PHOTO EDOUARD PLANTE-FRÉCHETTE, ARCHIVES LA PRESSE

La ministre déléguée à la Santé Sonia Bélanger

L’APTS plaide depuis plusieurs années pour la réduction du fardeau administratif de ses membres qui peuvent passer plus de cinq heures par exemple à remplir des formulaires d’évaluation. Il s’agit aussi d’une demande de l’Ordre des travailleurs sociaux et des thérapeutes conjugaux et familiaux du Québec.

« Pour ce qui est du soutien à domicile, le Ministère avait implanté il y a un certain temps ce qu’on appelle l’approche Toyota », relate le président Pierre-Paul Malenfant. « Une approche où tout est calculé à la minute, où il faut rendre des comptes toutes les 15 minutes… Ça fait longtemps qu’on décrie ça. Ça va à l’encontre de l’autonomie professionnelle », ajoute-t-il.

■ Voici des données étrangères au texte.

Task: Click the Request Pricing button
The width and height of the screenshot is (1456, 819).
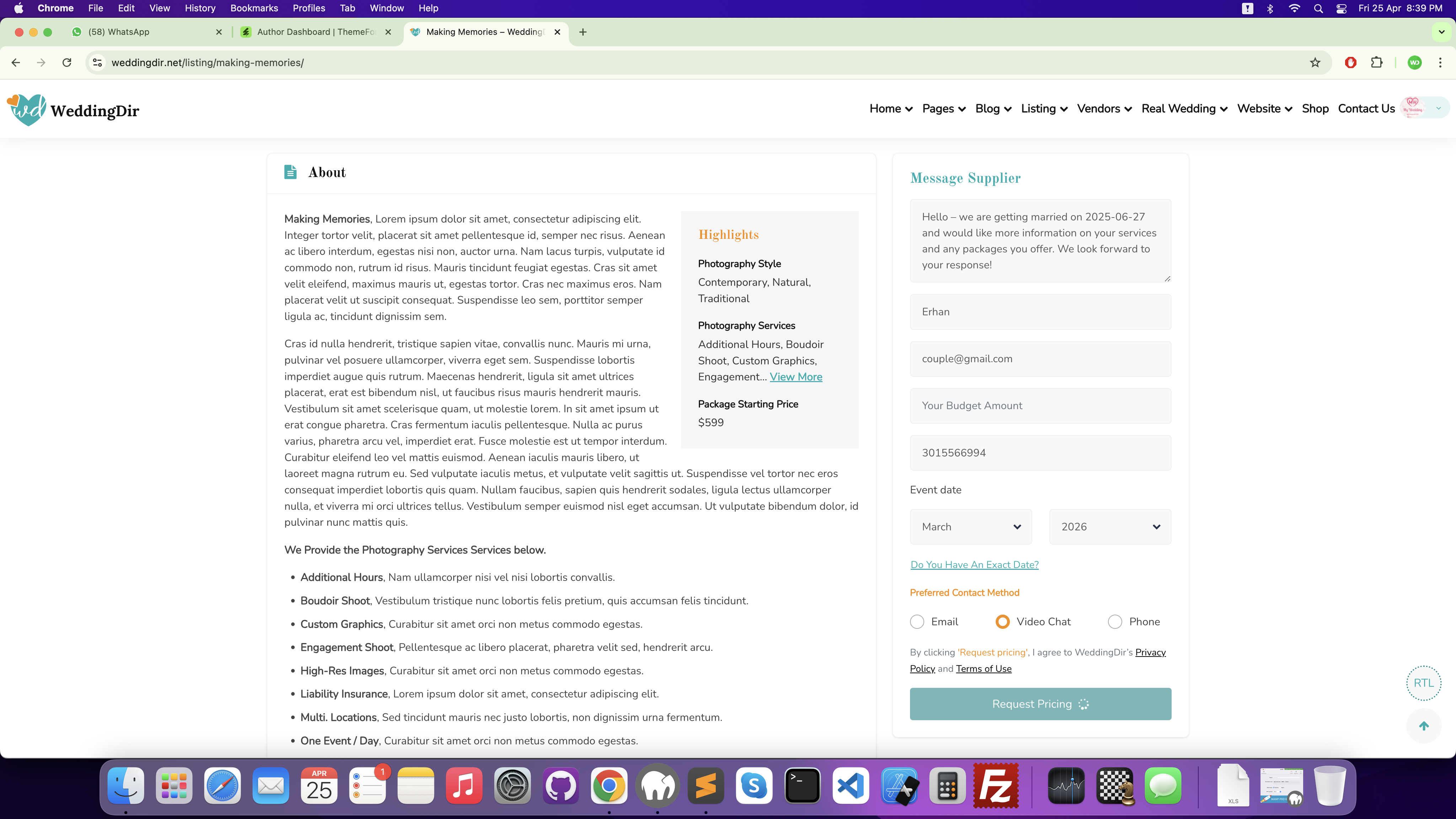Action: 1040,704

Des travailleurs sociaux qui ont étudié, qui ont de l’expérience, ils sont capables d’avoir du jugement professionnel, savoir ce dont une personne a besoin sans toute une mécanique bureaucratique.

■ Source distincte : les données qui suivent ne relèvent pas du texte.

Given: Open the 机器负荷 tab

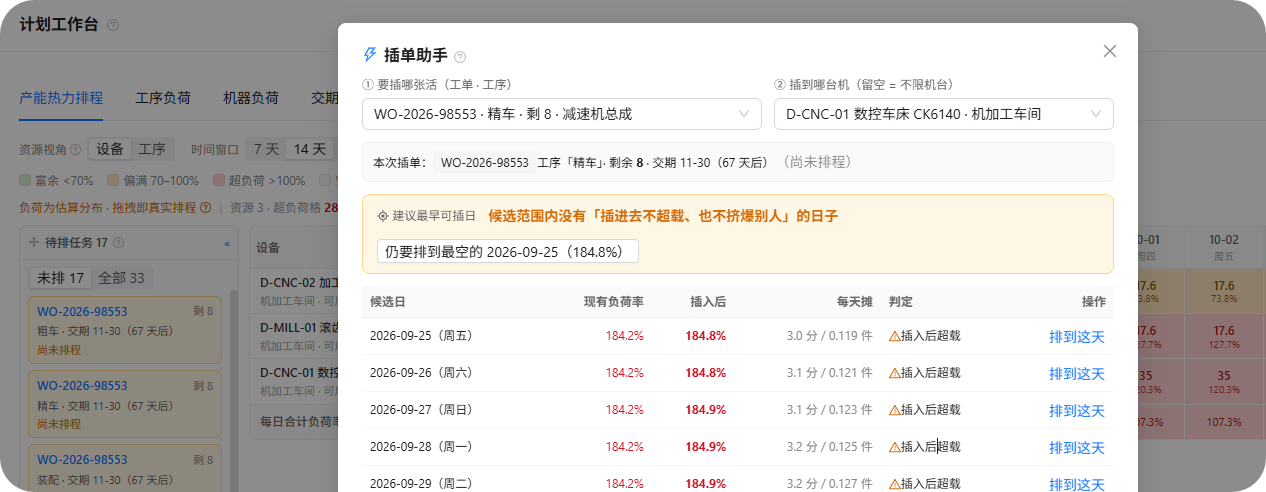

Pierre-Paul Malenfant, président de l’Ordre des travailleurs sociaux et des thérapeutes conjugaux et familiaux du Québec

L’ancien ministre libéral de la Santé, Yves Bolduc, a été l’un des premiers à implanter ce modèle dans le réseau de la santé pour augmenter la performance, en 2008.

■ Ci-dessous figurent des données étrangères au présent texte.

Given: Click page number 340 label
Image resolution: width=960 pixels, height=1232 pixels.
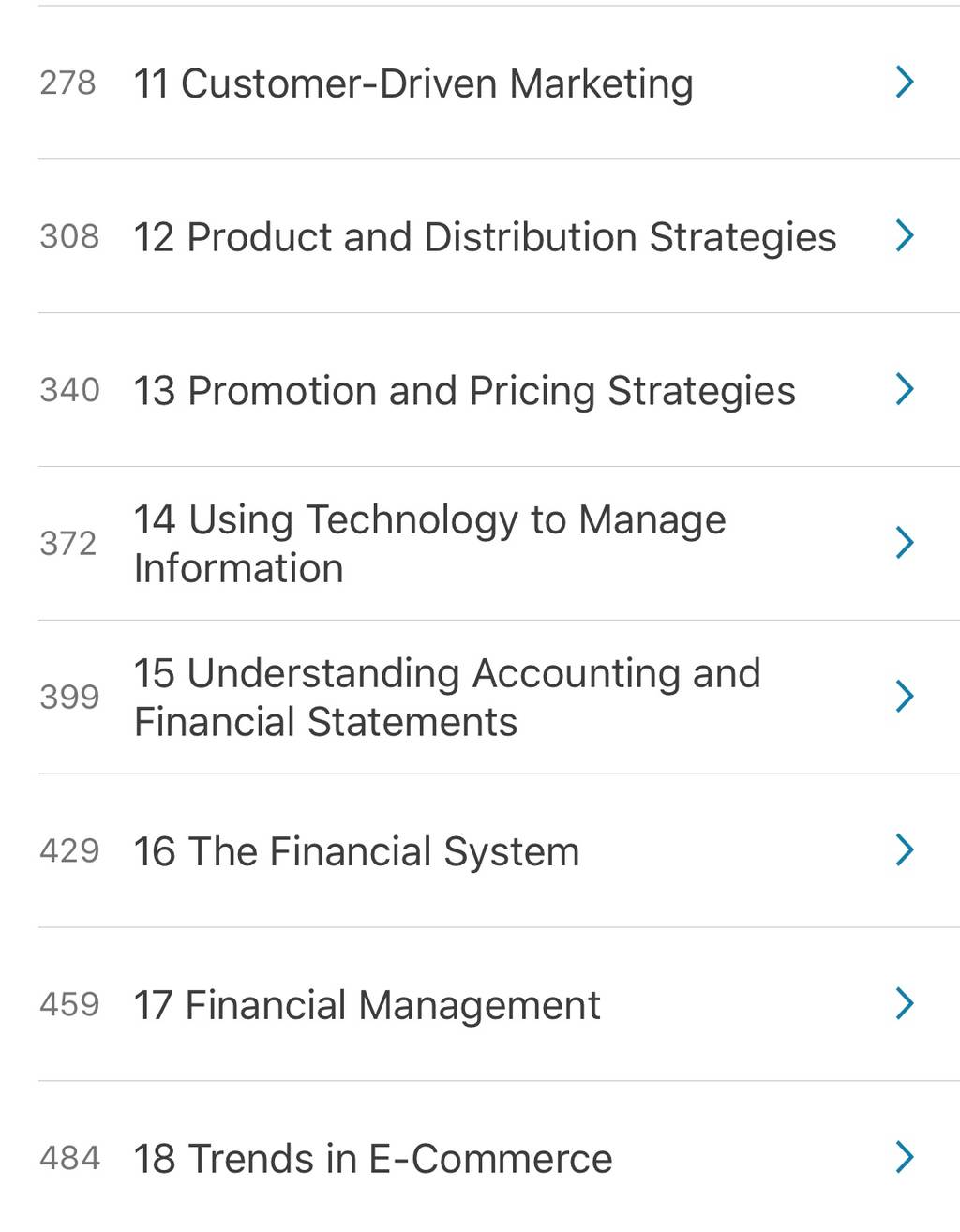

Le président-directeur général du CIUSSS de l’Est-de-l’Île-de-Montréal – qui est l’un des établissements qui participent au déploiement du projet pilote – indique lui aussi avoir constaté au fil du temps une augmentation de la bureaucratie dans les services de soutien à domicile.

« L’intention de base [était] louable, mais [aujourd’hui] ça va tellement dans les détails que ça dépasse le besoin très pragmatique », explique Jean-François Fortin-Verreault. Il salue l’approche de la ministre Bélanger. L’Est-de-Montréal dessert une population vulnérable et vieillissante. Malgré des améliorations au niveau de l’offre de soins à domicile, il constate que la demande croît trop rapidement.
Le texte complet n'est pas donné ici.